Given records:
§ §

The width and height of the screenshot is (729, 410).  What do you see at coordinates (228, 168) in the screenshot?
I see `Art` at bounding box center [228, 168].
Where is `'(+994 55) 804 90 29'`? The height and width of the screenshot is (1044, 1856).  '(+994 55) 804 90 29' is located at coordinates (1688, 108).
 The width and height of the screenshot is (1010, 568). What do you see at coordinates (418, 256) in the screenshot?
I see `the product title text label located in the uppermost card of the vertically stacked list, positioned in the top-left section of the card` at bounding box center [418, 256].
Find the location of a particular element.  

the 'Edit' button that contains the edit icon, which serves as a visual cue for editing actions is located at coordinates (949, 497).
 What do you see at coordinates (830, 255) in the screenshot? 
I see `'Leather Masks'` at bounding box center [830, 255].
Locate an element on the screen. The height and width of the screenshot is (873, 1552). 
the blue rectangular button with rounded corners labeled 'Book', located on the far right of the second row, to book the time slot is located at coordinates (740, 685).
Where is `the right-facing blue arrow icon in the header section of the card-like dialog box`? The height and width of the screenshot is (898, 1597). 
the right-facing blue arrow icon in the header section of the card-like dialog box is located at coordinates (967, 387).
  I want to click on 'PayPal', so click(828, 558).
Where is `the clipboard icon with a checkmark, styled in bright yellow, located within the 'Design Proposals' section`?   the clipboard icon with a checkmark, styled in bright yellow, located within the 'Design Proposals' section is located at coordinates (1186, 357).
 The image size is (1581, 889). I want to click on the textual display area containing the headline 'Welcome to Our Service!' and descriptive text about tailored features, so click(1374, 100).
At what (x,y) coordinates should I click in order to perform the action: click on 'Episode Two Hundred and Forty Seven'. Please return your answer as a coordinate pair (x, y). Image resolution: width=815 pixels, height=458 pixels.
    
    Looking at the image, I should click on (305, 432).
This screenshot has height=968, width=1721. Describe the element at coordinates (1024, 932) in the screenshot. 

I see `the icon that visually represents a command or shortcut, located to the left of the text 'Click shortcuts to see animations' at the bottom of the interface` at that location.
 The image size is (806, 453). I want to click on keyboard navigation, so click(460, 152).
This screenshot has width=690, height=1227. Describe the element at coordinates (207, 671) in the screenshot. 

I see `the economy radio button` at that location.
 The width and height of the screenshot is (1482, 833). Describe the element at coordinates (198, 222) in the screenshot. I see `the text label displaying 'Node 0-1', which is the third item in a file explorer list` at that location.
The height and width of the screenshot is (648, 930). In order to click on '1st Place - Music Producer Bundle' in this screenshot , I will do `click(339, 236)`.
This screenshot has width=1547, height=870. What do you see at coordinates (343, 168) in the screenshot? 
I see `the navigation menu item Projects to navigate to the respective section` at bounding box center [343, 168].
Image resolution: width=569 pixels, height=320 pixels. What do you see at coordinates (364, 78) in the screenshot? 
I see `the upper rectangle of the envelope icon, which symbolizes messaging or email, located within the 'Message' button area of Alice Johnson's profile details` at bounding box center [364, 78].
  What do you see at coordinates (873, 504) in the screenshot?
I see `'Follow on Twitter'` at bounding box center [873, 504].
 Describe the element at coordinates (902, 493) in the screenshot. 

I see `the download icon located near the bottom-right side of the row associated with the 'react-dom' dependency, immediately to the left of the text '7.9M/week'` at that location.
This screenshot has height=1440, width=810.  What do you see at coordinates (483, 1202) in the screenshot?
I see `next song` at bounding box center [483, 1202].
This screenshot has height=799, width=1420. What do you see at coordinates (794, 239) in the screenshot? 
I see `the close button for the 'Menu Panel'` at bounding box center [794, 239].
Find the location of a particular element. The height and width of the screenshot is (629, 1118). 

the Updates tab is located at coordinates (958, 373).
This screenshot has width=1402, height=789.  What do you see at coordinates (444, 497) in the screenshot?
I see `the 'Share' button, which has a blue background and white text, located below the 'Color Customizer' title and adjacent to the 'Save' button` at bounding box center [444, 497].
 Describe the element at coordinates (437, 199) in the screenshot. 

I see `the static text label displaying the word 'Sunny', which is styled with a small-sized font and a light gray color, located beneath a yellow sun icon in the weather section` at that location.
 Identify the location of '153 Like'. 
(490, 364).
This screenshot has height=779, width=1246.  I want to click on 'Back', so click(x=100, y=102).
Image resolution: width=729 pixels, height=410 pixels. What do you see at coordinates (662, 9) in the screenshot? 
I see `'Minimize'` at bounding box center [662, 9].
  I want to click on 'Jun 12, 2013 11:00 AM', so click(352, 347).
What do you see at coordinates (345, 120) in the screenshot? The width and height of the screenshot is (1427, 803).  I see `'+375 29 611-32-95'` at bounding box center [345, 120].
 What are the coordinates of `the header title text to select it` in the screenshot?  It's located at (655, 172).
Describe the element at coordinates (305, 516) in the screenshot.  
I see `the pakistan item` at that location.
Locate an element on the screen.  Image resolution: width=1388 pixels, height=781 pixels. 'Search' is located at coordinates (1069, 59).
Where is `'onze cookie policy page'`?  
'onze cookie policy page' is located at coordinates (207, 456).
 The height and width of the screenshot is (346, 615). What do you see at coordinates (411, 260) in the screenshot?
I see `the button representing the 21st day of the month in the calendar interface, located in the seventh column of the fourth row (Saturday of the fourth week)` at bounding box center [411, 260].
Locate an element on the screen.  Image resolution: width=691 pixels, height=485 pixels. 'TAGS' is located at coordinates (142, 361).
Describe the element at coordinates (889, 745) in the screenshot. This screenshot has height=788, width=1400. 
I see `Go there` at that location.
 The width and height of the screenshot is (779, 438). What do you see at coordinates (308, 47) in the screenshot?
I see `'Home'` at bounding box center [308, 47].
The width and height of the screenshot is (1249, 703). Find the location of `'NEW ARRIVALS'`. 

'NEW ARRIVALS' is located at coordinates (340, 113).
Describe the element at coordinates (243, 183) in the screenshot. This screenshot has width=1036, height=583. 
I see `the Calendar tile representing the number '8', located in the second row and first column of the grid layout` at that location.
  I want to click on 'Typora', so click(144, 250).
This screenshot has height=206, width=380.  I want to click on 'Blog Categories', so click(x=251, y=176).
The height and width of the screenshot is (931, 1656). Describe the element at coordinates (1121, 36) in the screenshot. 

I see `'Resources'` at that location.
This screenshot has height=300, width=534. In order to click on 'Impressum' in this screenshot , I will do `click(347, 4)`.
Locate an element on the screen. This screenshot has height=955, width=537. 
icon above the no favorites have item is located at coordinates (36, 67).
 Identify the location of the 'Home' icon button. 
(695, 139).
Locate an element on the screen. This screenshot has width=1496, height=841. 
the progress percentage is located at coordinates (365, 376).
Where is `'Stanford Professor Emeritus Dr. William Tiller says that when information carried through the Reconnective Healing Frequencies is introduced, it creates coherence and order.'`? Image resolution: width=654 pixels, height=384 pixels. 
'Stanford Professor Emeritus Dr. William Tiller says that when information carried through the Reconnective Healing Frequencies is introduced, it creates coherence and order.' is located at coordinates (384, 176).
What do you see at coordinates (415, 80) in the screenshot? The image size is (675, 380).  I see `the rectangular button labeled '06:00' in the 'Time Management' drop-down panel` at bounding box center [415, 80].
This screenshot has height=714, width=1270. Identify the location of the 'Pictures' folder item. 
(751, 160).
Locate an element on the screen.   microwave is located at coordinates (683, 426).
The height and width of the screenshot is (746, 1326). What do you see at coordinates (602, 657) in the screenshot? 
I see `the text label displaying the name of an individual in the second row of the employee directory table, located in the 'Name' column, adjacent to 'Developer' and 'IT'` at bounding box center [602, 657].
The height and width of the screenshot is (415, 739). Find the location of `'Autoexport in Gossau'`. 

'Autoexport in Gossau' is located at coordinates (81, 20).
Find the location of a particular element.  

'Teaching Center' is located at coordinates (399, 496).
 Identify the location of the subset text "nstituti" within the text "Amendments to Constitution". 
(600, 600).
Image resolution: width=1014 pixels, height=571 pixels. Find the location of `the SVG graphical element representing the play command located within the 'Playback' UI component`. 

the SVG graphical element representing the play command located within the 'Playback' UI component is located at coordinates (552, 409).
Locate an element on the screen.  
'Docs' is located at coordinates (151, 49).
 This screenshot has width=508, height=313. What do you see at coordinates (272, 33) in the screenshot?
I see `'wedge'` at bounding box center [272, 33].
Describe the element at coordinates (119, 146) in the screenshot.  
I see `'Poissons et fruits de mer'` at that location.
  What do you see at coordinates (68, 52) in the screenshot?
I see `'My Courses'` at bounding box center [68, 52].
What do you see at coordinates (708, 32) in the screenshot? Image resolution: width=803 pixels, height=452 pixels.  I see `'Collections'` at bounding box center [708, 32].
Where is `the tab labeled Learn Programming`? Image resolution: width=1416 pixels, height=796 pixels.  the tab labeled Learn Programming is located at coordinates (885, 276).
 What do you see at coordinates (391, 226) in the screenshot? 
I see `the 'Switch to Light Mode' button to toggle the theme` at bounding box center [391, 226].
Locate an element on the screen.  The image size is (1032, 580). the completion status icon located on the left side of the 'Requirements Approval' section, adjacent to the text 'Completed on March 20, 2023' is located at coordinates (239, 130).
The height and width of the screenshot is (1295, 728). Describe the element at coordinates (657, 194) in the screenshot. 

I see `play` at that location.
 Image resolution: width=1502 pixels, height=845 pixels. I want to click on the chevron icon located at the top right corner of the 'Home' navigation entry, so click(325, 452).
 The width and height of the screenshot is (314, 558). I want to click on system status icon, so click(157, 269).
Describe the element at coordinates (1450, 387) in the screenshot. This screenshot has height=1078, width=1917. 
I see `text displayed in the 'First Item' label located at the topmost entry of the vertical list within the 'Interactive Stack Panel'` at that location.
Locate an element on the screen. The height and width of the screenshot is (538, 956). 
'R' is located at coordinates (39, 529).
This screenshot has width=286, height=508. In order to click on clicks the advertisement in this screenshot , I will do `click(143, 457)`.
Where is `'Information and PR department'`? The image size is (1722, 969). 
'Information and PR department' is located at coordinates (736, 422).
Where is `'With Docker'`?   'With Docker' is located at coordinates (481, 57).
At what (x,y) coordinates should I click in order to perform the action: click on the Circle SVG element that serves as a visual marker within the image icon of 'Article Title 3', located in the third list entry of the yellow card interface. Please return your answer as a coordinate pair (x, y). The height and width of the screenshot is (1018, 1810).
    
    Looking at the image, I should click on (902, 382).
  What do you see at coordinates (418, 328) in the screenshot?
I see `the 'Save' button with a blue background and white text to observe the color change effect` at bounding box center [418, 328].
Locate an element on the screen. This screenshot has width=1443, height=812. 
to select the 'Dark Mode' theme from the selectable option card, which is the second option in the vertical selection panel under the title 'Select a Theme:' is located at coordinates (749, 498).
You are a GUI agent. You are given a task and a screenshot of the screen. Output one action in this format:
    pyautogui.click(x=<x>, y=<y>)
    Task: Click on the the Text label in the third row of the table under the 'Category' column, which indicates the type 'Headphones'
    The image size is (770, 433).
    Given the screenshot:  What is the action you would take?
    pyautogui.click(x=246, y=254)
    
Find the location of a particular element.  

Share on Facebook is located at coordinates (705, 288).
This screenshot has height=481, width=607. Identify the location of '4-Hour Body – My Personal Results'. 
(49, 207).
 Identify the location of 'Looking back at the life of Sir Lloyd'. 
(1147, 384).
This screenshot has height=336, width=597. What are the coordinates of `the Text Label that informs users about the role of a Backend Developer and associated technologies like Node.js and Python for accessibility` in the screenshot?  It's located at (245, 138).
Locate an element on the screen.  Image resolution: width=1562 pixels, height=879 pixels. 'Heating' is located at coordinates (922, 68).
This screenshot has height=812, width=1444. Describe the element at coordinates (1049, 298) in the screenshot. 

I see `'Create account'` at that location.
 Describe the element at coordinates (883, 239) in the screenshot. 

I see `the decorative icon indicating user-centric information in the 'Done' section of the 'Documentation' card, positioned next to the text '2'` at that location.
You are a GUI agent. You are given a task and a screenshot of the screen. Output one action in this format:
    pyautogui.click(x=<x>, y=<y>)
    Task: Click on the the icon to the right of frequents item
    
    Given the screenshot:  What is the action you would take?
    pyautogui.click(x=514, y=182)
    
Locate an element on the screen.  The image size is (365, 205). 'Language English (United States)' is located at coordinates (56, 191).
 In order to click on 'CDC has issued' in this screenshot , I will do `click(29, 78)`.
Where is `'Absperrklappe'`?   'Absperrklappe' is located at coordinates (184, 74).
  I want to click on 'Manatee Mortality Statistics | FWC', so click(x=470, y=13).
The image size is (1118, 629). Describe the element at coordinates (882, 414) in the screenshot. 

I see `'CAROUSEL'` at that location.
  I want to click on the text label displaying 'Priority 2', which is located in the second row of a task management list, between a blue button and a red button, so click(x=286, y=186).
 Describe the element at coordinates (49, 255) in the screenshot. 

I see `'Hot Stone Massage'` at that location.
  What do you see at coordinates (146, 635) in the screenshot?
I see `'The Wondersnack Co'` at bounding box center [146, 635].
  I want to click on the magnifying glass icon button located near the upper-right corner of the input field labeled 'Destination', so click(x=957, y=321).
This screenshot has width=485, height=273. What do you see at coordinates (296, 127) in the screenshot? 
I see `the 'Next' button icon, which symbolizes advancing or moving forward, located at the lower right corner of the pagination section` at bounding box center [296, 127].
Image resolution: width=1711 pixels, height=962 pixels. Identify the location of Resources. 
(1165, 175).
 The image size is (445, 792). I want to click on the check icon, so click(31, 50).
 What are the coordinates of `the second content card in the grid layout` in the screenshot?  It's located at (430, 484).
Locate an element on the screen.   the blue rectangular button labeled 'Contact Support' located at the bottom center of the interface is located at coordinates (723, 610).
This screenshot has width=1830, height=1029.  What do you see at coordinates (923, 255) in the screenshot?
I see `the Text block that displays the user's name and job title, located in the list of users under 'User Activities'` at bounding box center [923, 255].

§ §

Exercise goal:
Repeat the rows between the line holding "What do you see at coordinates (830, 255)" and the line holding "Looking at the image, I should click on (305, 432).", inclusive, reproducing every line verbatim.

Written solution:
 What do you see at coordinates (830, 255) in the screenshot? 
I see `'Leather Masks'` at bounding box center [830, 255].
Locate an element on the screen. The height and width of the screenshot is (873, 1552). 
the blue rectangular button with rounded corners labeled 'Book', located on the far right of the second row, to book the time slot is located at coordinates (740, 685).
Where is `the right-facing blue arrow icon in the header section of the card-like dialog box`? The height and width of the screenshot is (898, 1597). 
the right-facing blue arrow icon in the header section of the card-like dialog box is located at coordinates (967, 387).
  I want to click on 'PayPal', so click(828, 558).
Where is `the clipboard icon with a checkmark, styled in bright yellow, located within the 'Design Proposals' section`?   the clipboard icon with a checkmark, styled in bright yellow, located within the 'Design Proposals' section is located at coordinates (1186, 357).
 The image size is (1581, 889). I want to click on the textual display area containing the headline 'Welcome to Our Service!' and descriptive text about tailored features, so click(1374, 100).
At what (x,y) coordinates should I click in order to perform the action: click on 'Episode Two Hundred and Forty Seven'. Please return your answer as a coordinate pair (x, y). Image resolution: width=815 pixels, height=458 pixels.
    
    Looking at the image, I should click on (305, 432).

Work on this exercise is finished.